# Post your BF3 Specs and FPS



## Cloud (Nov 3, 2011)

I'm just wondering what other people are getting in the way of frames per second and what configuration opf PC and game setting you are all running?

I have the 870 2.9 ghz i7, 8 Gb ram and GTX 460.

I'm running in high setting with 2x AA at 1080p resolution and getting 55-60 fps. I don't think you need the AA at a high res on a 24" monitor.

I'd love to be able to play ultra but it looks so amazingly good anyway, I can't see it being much better.

I'm very suprised they say my system is not good enough??? I'm pretty sure my old X2 Athlon 3000+ with x1950 pro would have run this in low and still looked really good.

How much difference do you think the deatil settings make? I think it looks amazing on low even.


----------



## ChrisFilter (Nov 3, 2011)

I have it on ultra at 1080p... couldn't tell you my FPS but it's perfect to the naked eye.

Core i5 sandybridge whatever it is
2GB 6870
8GB ram


----------



## Cloud (Nov 3, 2011)

ChrisFilter said:


> I have it on ultra at 1080p... couldn't tell you my FPS but it's perfect to the naked eye.
> 
> Core i5 sandybridge whatever it is
> 2GB 6870
> 8GB ram



Press the key above tab to get the console up then type help.

Dont know the command off the top of my head but it's in the list. Something like command drawfps 1


----------



## Cloud (Nov 4, 2011)

it's Render.DrawFps 1 in the console.

Tbh I'm running in medium now, it looks just as good. It's that HBSO that makes the most difference, turn it to SSAO. I honetly can't see much difference between medium and ultra.

I dunno I can run higher settings but I feel it plays better at the refresh.


----------



## revol68 (Nov 4, 2011)

I'm running a 6870 at 1080p with everything set to high. Gives me a nice rate of between 45-60. I think my q6600 @3.1ghz is a slight problem when things get really crazy on the massive maps, especially when there's a ton of destruction and other physics stuff going on, cos I get the odd drop to 28fps for a second or so when it's all went mental.

In the campaign I have it all up to Ultra and generally sit around 40-60.


----------



## revol68 (Nov 4, 2011)

also I think HBAO makes a considerable difference to how good the game looks.


----------



## grit (Nov 4, 2011)

1920 with everything on high, no idea of the FPS but no complaints.

Quad core 2.4 ghz AMD and a ATI 5770, machine was built about two years ago so I'm quite impressed with how it performs.


----------



## Cloud (Nov 4, 2011)

revol68 said:


> also I think HBAO makes a considerable difference to how good the game looks.
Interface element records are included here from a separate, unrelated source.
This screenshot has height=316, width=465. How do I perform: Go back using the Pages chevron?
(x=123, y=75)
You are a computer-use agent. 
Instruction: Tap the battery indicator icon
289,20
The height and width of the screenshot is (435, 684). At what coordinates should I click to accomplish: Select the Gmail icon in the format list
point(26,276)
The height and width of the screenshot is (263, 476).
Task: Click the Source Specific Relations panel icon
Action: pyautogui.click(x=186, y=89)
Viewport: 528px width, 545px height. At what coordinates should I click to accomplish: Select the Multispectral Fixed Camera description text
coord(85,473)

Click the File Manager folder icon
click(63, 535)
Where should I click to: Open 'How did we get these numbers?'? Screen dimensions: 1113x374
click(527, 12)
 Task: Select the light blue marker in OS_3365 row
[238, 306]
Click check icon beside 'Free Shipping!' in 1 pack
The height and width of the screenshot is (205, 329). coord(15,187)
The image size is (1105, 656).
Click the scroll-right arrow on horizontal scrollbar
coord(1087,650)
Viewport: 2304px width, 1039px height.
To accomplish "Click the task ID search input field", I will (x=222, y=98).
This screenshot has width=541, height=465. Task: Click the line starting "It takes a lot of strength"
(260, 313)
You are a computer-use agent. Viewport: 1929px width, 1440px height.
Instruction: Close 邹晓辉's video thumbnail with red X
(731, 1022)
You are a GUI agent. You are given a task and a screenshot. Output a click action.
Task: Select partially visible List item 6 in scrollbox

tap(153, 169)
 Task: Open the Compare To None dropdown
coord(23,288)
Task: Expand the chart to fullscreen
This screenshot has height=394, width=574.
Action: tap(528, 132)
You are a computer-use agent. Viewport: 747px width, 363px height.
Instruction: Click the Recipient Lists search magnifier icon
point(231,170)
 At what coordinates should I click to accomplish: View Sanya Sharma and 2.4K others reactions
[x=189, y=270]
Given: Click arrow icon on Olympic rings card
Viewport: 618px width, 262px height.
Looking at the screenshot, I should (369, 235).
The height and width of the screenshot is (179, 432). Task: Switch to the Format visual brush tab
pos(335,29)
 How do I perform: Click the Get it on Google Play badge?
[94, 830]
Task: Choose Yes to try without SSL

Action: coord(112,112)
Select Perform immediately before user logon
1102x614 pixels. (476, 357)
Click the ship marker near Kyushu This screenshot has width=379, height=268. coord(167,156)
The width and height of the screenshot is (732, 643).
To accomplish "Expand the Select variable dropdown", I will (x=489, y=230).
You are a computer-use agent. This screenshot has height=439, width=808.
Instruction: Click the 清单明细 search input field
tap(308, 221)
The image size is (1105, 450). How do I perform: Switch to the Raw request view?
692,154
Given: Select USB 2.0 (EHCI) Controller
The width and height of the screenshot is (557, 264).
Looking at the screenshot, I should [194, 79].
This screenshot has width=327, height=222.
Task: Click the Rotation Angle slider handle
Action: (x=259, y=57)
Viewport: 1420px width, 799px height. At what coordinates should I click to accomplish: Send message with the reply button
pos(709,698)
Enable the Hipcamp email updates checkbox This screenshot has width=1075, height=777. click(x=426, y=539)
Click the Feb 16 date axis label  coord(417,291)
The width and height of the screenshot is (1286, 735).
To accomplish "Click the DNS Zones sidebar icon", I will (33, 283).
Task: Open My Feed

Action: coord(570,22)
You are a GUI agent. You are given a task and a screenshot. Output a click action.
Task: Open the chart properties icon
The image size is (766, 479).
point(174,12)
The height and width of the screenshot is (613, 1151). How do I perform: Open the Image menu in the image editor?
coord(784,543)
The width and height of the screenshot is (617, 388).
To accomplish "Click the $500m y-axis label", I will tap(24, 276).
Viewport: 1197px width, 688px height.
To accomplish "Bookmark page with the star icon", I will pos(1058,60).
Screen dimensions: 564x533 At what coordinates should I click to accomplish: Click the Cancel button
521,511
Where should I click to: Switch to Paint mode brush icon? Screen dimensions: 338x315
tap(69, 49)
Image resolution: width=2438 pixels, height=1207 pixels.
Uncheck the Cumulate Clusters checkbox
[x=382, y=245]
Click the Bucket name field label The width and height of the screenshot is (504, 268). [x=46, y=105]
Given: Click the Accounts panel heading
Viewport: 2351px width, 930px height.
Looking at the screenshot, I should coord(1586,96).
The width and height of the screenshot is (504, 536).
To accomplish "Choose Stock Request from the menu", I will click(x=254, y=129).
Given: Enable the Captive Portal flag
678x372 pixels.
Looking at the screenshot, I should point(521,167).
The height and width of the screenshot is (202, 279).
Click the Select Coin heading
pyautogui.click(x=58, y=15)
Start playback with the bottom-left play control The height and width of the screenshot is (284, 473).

For the extra 15-20 fps I'd take the SSAO 

I dunno, I just think the refresh rate helps in close up combat. In theory anything over 30 fps should be fine but I seem to get more kills running as high as possible.

I think they have done a good job really, it looks very good on low, you don't lose much over the entire spectrum of settings.

I might install it on my sons quad core and HD3870, I reckon that will run it ok because it's a smaller monitor and resolution is 1680*1050. He wont buy it though, he's turned into an xbox live moron and he. ofc, wants MW and doesn't appreciate the more mature gameplay of BF3  lol

I have to keep this rig for two more years (on credit) so I hope this is going to cut it for a while. It's a bit bad when a rig is outdated in 9 months. This was top of the range at the time.


----------



## grit (Nov 4, 2011)

Cloud said:


> He wont buy it though, he's turned into an xbox live moron and he. ofc, wants MW and doesn't appreciate the more mature gameplay of BF3  lol



Disown him, no really, thats fucking appalling!


----------



## Cloud (Nov 4, 2011)

grit said:


> Disown him, no really, thats fucking appalling!



His Girlfriend has rank 15 prestige, thats sick

HIs xbox blew up the other night, MW always kills them. Luckily we have a spare.

I know one guy with 5 xboxes, crazy innit


----------